* EXERCISE REQUIREMENTS *
Lay out the records from the line containing "You are a computer-use agent. 419x429 pixels." through the line containing "click(1762, 519)" as a two-column CSV with the headers "prompt" and "click_point". Give one row per record, put each value in a single quoted field, and replace line breaks with spaces.

[Entries for finding words and elements]
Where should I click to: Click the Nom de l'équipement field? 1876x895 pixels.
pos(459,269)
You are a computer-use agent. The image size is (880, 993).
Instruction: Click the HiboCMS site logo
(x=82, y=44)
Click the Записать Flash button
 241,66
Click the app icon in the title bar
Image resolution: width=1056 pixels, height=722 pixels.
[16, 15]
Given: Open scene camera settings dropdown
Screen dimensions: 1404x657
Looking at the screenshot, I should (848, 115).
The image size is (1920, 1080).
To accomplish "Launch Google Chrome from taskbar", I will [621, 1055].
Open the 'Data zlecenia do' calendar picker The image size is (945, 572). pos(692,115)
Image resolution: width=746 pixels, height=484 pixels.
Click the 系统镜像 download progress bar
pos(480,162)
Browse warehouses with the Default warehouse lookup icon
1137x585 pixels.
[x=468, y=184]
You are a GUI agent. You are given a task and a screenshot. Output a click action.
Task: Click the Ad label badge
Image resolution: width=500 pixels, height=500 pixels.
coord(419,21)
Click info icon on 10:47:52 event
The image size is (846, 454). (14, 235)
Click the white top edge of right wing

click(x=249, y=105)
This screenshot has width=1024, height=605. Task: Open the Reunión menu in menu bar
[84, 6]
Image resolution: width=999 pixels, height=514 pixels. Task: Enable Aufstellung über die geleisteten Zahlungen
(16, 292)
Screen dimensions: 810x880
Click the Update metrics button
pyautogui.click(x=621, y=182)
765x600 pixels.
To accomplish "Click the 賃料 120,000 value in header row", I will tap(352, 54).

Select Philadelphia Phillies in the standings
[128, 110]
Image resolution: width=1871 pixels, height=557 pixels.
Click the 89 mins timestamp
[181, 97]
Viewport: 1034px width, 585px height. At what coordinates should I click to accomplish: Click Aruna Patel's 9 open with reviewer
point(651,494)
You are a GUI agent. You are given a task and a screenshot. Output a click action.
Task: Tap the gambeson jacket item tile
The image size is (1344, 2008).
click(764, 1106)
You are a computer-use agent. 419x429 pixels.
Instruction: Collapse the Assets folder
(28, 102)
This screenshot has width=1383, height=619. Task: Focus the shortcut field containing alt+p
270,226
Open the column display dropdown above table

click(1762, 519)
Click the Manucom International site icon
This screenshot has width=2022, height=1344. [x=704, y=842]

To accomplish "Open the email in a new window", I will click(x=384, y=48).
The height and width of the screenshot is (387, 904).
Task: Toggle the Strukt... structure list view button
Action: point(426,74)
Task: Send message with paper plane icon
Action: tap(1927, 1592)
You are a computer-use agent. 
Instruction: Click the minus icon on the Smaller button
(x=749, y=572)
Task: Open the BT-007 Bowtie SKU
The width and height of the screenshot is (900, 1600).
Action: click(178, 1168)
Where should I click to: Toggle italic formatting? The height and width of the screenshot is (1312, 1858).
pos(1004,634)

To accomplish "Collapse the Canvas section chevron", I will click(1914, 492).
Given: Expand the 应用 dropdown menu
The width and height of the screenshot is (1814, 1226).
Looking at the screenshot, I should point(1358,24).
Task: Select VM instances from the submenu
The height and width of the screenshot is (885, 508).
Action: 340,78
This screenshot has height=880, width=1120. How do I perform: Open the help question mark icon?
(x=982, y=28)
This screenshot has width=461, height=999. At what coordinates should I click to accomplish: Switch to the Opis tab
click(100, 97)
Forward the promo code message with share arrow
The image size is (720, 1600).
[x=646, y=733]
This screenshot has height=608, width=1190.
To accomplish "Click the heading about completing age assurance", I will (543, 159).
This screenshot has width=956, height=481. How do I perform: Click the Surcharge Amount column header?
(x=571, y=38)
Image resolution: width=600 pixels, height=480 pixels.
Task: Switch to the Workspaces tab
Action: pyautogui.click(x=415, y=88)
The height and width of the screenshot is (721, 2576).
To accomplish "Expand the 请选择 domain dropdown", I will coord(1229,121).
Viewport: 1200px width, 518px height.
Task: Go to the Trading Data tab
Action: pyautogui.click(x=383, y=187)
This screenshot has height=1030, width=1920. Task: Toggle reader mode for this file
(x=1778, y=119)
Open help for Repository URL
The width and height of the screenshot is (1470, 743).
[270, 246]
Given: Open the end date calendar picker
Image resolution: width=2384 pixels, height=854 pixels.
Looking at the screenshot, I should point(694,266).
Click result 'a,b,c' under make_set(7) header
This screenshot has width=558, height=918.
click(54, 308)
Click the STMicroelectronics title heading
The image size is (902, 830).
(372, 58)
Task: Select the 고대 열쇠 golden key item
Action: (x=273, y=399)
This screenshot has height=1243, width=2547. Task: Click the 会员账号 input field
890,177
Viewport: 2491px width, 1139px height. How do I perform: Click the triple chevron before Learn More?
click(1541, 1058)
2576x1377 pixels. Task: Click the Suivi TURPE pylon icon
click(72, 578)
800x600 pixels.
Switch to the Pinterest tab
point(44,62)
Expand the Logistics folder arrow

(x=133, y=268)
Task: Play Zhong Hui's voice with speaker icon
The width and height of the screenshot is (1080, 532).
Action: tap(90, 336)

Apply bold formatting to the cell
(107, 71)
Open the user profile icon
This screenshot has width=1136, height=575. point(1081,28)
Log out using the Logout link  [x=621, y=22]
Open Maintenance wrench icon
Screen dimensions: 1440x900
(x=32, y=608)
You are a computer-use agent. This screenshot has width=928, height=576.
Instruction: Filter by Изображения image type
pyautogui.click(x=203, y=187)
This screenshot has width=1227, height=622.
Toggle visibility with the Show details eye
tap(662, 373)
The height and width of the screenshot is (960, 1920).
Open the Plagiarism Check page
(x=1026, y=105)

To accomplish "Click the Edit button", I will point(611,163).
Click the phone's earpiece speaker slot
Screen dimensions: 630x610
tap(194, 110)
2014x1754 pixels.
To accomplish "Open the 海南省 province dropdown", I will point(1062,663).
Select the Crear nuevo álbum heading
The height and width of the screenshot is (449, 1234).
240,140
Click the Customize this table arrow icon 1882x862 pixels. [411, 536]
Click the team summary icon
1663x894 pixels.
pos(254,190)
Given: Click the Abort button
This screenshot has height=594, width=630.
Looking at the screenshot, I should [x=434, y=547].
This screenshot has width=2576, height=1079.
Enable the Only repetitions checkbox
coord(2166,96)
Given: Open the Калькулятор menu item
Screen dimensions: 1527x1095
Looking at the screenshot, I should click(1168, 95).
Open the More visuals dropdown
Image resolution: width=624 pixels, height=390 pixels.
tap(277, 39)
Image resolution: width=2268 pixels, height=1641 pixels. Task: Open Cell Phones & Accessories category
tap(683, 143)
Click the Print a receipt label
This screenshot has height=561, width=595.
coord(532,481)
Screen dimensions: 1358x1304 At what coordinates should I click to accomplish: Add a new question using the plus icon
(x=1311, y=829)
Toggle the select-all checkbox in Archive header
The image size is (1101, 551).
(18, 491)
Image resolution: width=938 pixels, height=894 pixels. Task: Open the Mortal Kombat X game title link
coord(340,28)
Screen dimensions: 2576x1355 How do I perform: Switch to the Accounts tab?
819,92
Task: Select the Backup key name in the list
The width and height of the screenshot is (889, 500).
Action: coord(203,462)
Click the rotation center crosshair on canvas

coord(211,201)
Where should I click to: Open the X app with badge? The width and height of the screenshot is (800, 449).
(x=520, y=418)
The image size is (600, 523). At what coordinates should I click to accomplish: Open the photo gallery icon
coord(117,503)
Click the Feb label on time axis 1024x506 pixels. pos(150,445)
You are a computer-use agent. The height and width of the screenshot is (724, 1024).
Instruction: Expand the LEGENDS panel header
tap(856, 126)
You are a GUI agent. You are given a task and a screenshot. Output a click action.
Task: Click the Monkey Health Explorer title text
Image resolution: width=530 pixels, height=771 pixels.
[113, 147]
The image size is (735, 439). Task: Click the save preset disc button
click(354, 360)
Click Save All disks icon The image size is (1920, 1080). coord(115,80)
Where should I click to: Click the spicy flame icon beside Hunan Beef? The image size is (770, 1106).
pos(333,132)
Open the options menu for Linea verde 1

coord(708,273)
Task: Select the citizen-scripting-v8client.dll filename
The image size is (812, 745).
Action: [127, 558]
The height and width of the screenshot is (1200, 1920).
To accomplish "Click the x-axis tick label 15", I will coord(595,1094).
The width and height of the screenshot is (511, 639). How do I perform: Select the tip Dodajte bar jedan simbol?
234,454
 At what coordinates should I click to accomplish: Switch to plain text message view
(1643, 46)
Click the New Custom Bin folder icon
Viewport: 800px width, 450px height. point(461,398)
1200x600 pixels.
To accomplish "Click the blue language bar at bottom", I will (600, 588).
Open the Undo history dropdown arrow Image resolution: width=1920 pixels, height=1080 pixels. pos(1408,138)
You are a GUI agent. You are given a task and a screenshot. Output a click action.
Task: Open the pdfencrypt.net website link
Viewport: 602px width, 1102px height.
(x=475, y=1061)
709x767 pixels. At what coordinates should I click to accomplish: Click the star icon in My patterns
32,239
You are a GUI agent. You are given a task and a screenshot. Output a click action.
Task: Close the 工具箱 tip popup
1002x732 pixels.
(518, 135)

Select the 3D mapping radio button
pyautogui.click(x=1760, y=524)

* RESPONSE BELOW *
prompt,click_point
"You are a computer-use agent. 419x429 pixels. Instruction: Collapse the Assets folder","(28, 102)"
"This screenshot has width=1383, height=619. Task: Focus the shortcut field containing alt+p","270,226"
"Open the column display dropdown above table","click(1762, 519)"